Records from a collection:
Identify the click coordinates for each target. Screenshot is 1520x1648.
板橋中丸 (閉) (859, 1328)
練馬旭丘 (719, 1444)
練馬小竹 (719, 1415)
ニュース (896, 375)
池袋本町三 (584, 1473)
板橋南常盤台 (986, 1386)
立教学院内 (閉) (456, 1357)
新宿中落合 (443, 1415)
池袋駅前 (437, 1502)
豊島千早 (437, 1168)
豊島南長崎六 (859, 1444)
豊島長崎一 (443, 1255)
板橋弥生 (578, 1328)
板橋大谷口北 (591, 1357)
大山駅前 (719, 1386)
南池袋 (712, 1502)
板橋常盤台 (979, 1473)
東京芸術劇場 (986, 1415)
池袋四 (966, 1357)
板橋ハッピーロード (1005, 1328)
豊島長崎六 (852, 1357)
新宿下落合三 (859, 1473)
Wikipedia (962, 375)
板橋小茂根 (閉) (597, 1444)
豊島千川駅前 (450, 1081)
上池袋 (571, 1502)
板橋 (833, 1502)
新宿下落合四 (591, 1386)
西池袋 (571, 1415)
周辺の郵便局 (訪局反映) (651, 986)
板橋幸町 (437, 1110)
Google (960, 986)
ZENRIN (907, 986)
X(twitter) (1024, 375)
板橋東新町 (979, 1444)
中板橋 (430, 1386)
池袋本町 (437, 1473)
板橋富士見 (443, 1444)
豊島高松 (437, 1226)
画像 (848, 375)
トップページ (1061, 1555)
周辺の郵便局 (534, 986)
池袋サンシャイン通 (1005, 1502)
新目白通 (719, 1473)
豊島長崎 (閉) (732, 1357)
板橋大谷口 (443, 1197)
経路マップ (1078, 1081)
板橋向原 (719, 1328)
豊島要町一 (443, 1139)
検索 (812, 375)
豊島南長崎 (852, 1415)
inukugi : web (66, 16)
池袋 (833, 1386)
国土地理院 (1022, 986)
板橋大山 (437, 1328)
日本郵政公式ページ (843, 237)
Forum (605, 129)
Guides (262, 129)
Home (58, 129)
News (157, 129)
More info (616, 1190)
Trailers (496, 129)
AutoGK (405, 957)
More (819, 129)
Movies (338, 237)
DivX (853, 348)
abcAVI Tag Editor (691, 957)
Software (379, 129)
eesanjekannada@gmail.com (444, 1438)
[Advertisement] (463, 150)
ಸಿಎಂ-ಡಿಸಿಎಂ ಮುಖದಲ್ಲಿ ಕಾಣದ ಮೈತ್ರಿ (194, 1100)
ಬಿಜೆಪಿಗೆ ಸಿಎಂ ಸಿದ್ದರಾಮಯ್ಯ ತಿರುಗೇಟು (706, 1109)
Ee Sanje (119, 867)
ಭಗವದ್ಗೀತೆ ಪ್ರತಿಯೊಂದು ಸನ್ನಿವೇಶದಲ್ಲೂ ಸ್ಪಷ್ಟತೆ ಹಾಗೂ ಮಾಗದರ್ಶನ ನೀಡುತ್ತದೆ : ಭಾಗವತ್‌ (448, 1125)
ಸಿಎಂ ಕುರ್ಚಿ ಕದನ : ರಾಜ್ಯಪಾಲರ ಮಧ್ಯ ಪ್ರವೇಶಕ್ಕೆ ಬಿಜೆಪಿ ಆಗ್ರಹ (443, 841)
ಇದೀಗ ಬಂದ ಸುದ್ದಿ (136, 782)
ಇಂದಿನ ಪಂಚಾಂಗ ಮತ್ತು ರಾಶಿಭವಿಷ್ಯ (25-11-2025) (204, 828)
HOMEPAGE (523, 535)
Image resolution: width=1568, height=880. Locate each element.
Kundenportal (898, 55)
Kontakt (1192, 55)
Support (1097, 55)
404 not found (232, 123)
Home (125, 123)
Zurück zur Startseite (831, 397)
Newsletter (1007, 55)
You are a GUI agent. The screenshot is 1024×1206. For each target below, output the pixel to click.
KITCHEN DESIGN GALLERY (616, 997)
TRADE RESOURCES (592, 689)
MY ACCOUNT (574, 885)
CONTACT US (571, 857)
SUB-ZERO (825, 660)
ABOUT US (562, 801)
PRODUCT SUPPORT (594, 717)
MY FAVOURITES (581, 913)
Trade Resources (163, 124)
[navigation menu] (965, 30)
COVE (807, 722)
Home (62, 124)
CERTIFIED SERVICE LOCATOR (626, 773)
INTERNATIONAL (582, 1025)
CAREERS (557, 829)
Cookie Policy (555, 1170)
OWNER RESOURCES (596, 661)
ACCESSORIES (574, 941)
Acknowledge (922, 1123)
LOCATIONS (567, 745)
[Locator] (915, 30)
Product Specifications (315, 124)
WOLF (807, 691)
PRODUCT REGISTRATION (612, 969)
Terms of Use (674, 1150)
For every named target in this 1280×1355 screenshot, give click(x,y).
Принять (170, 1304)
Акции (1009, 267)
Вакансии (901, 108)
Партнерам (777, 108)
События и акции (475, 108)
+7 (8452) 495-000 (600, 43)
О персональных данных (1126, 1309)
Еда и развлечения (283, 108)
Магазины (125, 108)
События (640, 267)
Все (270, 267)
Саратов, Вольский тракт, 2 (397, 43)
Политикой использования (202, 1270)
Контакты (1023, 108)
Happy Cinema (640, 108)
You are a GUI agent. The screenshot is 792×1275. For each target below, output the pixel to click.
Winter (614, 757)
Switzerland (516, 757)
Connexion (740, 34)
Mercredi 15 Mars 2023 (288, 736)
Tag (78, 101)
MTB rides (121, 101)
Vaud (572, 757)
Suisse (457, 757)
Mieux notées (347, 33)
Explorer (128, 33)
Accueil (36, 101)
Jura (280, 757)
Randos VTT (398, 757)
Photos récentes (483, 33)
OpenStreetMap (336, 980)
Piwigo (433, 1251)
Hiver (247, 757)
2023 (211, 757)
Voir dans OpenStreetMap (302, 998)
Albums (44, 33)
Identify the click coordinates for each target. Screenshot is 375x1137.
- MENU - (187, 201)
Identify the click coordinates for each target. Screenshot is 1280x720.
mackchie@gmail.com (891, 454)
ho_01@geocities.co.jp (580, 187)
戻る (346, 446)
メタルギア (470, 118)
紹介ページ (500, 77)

Stated goal:
Could you set down every one of the records above again, line for line and without any changes?

Full output:
Identify the click coordinates for each target. Screenshot is 1520x1648.
板橋中丸 (閉) (859, 1328)
練馬旭丘 (719, 1444)
練馬小竹 (719, 1415)
ニュース (896, 375)
池袋本町三 (584, 1473)
板橋南常盤台 (986, 1386)
立教学院内 (閉) (456, 1357)
新宿中落合 (443, 1415)
池袋駅前 (437, 1502)
豊島千早 (437, 1168)
豊島南長崎六 (859, 1444)
豊島長崎一 (443, 1255)
板橋弥生 (578, 1328)
板橋大谷口北 (591, 1357)
大山駅前 (719, 1386)
南池袋 (712, 1502)
板橋常盤台 (979, 1473)
東京芸術劇場 (986, 1415)
池袋四 (966, 1357)
板橋ハッピーロード (1005, 1328)
豊島長崎六 (852, 1357)
新宿下落合三 (859, 1473)
Wikipedia (962, 375)
板橋小茂根 (閉) (597, 1444)
豊島千川駅前 (450, 1081)
上池袋 (571, 1502)
板橋 (833, 1502)
新宿下落合四 (591, 1386)
西池袋 (571, 1415)
周辺の郵便局 (訪局反映) (651, 986)
板橋幸町 (437, 1110)
Google (960, 986)
ZENRIN (907, 986)
X(twitter) (1024, 375)
板橋東新町 (979, 1444)
中板橋 (430, 1386)
池袋本町 (437, 1473)
板橋富士見 (443, 1444)
豊島高松 (437, 1226)
画像 (848, 375)
トップページ (1061, 1555)
周辺の郵便局 (534, 986)
池袋サンシャイン通 (1005, 1502)
新目白通 (719, 1473)
豊島長崎 (閉) (732, 1357)
板橋大谷口 (443, 1197)
経路マップ (1078, 1081)
板橋向原 (719, 1328)
豊島要町一 (443, 1139)
検索 (812, 375)
豊島南長崎 (852, 1415)
inukugi : web (66, 16)
池袋 (833, 1386)
国土地理院 (1022, 986)
板橋大山 (437, 1328)
日本郵政公式ページ (843, 237)
Forum (605, 129)
Guides (262, 129)
Home (58, 129)
News (157, 129)
More info (616, 1190)
Trailers (496, 129)
AutoGK (405, 957)
More (819, 129)
Movies (338, 237)
DivX (853, 348)
abcAVI Tag Editor (691, 957)
Software (379, 129)
eesanjekannada@gmail.com (444, 1438)
[Advertisement] (463, 150)
ಸಿಎಂ-ಡಿಸಿಎಂ ಮುಖದಲ್ಲಿ ಕಾಣದ ಮೈತ್ರಿ (194, 1100)
ಬಿಜೆಪಿಗೆ ಸಿಎಂ ಸಿದ್ದರಾಮಯ್ಯ ತಿರುಗೇಟು (706, 1109)
Ee Sanje (119, 867)
ಭಗವದ್ಗೀತೆ ಪ್ರತಿಯೊಂದು ಸನ್ನಿವೇಶದಲ್ಲೂ ಸ್ಪಷ್ಟತೆ ಹಾಗೂ ಮಾಗದರ್ಶನ ನೀಡುತ್ತದೆ : ಭಾಗವತ್‌ (448, 1125)
ಸಿಎಂ ಕುರ್ಚಿ ಕದನ : ರಾಜ್ಯಪಾಲರ ಮಧ್ಯ ಪ್ರವೇಶಕ್ಕೆ ಬಿಜೆಪಿ ಆಗ್ರಹ (443, 841)
ಇದೀಗ ಬಂದ ಸುದ್ದಿ (136, 782)
ಇಂದಿನ ಪಂಚಾಂಗ ಮತ್ತು ರಾಶಿಭವಿಷ್ಯ (25-11-2025) (204, 828)
HOMEPAGE (523, 535)
Image resolution: width=1568, height=880. Locate each element.
Kundenportal (898, 55)
Kontakt (1192, 55)
Support (1097, 55)
404 not found (232, 123)
Home (125, 123)
Zurück zur Startseite (831, 397)
Newsletter (1007, 55)
You are a GUI agent. The screenshot is 1024×1206. For each target below, output the pixel to click.
KITCHEN DESIGN GALLERY (616, 997)
TRADE RESOURCES (592, 689)
MY ACCOUNT (574, 885)
CONTACT US (571, 857)
SUB-ZERO (825, 660)
ABOUT US (562, 801)
PRODUCT SUPPORT (594, 717)
MY FAVOURITES (581, 913)
Trade Resources (163, 124)
[navigation menu] (965, 30)
COVE (807, 722)
Home (62, 124)
CERTIFIED SERVICE LOCATOR (626, 773)
INTERNATIONAL (582, 1025)
CAREERS (557, 829)
Cookie Policy (555, 1170)
OWNER RESOURCES (596, 661)
ACCESSORIES (574, 941)
Acknowledge (922, 1123)
LOCATIONS (567, 745)
[Locator] (915, 30)
Product Specifications (315, 124)
WOLF (807, 691)
PRODUCT REGISTRATION (612, 969)
Terms of Use (674, 1150)
For every named target in this 1280×1355 screenshot, give click(x,y).
Принять (170, 1304)
Акции (1009, 267)
Вакансии (901, 108)
Партнерам (777, 108)
События и акции (475, 108)
+7 (8452) 495-000 (600, 43)
О персональных данных (1126, 1309)
Еда и развлечения (283, 108)
Магазины (125, 108)
События (640, 267)
Все (270, 267)
Саратов, Вольский тракт, 2 (397, 43)
Политикой использования (202, 1270)
Контакты (1023, 108)
Happy Cinema (640, 108)
You are a GUI agent. The screenshot is 792×1275. For each target below, output the pixel to click.
Winter (614, 757)
Switzerland (516, 757)
Connexion (740, 34)
Mercredi 15 Mars 2023 (288, 736)
Tag (78, 101)
MTB rides (121, 101)
Vaud (572, 757)
Suisse (457, 757)
Mieux notées (347, 33)
Explorer (128, 33)
Accueil (36, 101)
Jura (280, 757)
Randos VTT (398, 757)
Photos récentes (483, 33)
OpenStreetMap (336, 980)
Piwigo (433, 1251)
Hiver (247, 757)
2023 (211, 757)
Voir dans OpenStreetMap (302, 998)
Albums (44, 33)
Identify the click coordinates for each target. Screenshot is 375x1137.
- MENU - (187, 201)
Identify the click coordinates for each target. Screenshot is 1280x720.
mackchie@gmail.com (891, 454)
ho_01@geocities.co.jp (580, 187)
戻る (346, 446)
メタルギア (470, 118)
紹介ページ (500, 77)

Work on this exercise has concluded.